Paradistopica epifania parte 2 (le ragioni)
Chi mi conosce sa perfettamente che le divergenze tra me ed il Partito Democratico sono apparse immediatamente sin dalla fase costitutiva. E’ per tale motivo che non riesco a considerare in maniera esclusiva l’avvento ai vertici di Matteo Renzi tra le cause della mutazione antropologica di quella forza politica. Se pensate sia utile, andate a leggere le pagine da me scritte su questo Blog riferite al tempo in cui molti di noi, giovani e meno giovani, demmo vita a Prato al Comitato per la nascita del Partito Democratico. Per questo trovo abbastanza curioso che una semplice parziale scissione, numericamente molto ridotta rispetto ai “tanti” sostenitori della linea renziana, possa da chicchessia – dotato di una pur minima “intelligenza” – essere considerato un poderoso colpo di spugna salvifico rispetto al “virus” mortifero. E’ del tutto evidente che anche se sia possibile considerare conclusa la parabola “renziana” tout court, ciò non possa contemperare la parallela favorevole condizione all’interno di quel Partito, dove permangono intatte le posizioni di Potere acquisite con il “renzismo”, grazie al “renzismo”. Renzi può anche sparire, ma il “renzismo” purtroppo permane. Ecco perché, pur comprendendo l’ansia di primeggiare, dopo un periodo di assenza, da parte di Massimo D’Alema, da sempre non ne riesco a condividere il pensiero, troppo riformista e democristiansocialista, e men che mai mi affascina la sua modalità di esprimerlo, con quel malefico ghigno ad attestare la sua super superiorità intellettuale.
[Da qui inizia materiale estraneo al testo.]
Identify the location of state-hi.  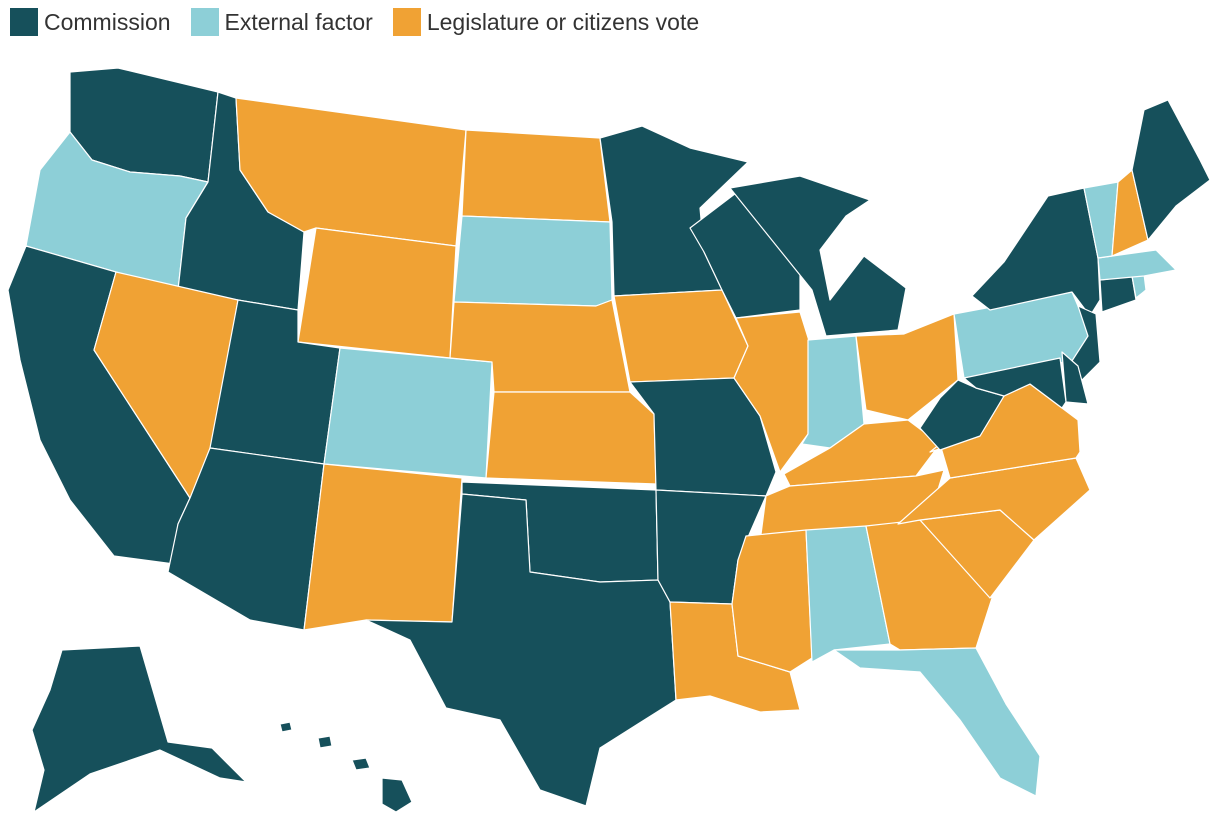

Quasi certamente la sortita dalemiana è stata uno di quei classici “ballon d’essai” lanciato per tastare il terreno, per una verifica delle condizioni in cui il Partito Democratico, in questa fase pandemica (non mi riferisco al Covid) con la nuova segreteria Letta, verserebbe. Poco aiutato certamente dalla pandemia (quella vera), il nuovo Segretario non mostra di essere in grado di promuovere un vero cambiamento; e d’altra parte il PD non può essere costitutivamente una forza politica da un solo unico piccolo uomo al comando. Ed è dunque del tutto evidente che una gran parte della vecchia, non solo dal punto di vista anagrafico, guardia non ha alcuna intenzione di cambiare. “Cambiamento” è una parola ibrida, collegata a personali progettualità; si riferisce alla volontà di chi sta ai margini perchè non condivide la linea espressa dalla maggioranza e quindi ne sollecita un cambiamento, che è tuttavia da coloro che detengono le leve considerato velleitario, fin quando non emergano condivise necessità, di fronte ad urgenze, emergenze di carattere democratico o per di più una debacle politico culturale, amministrativa.
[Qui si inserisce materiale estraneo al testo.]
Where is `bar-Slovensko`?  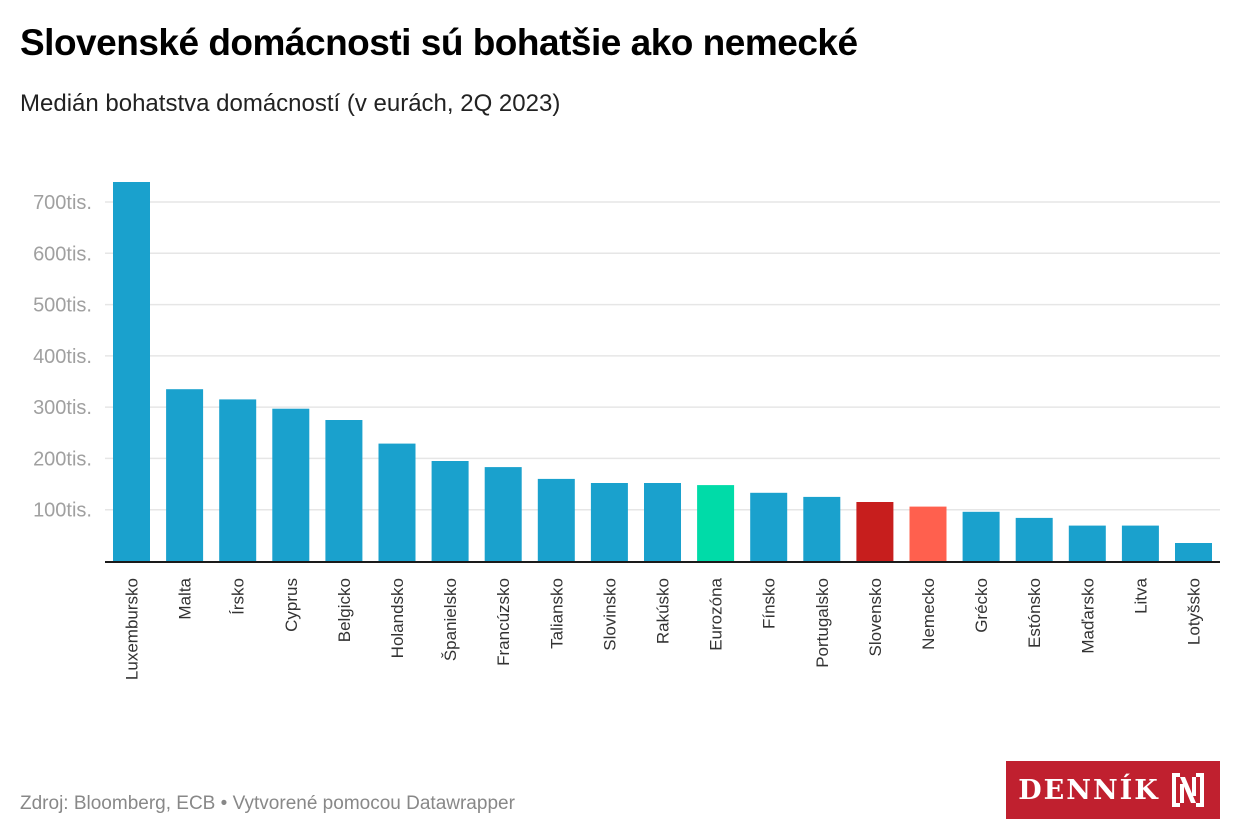
bar-Slovensko is located at coordinates (875, 532).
Difficile però è uscire da questo tunnel soprattutto allorquando prevalgono gli accordicchi tra parti per spartirsi “da buoni amici” il bottino, per giunta sulla testa dei “tanti” che, come dicevo all’inizio, non vanno oltre le scarne parole emesse da chi ha tutto l’interesse ad utilizzare prevalentemente il credito ottenuto. Questo è dunque una delle ragioni per cui sono sempre più avvolto da un cupo pessimismo.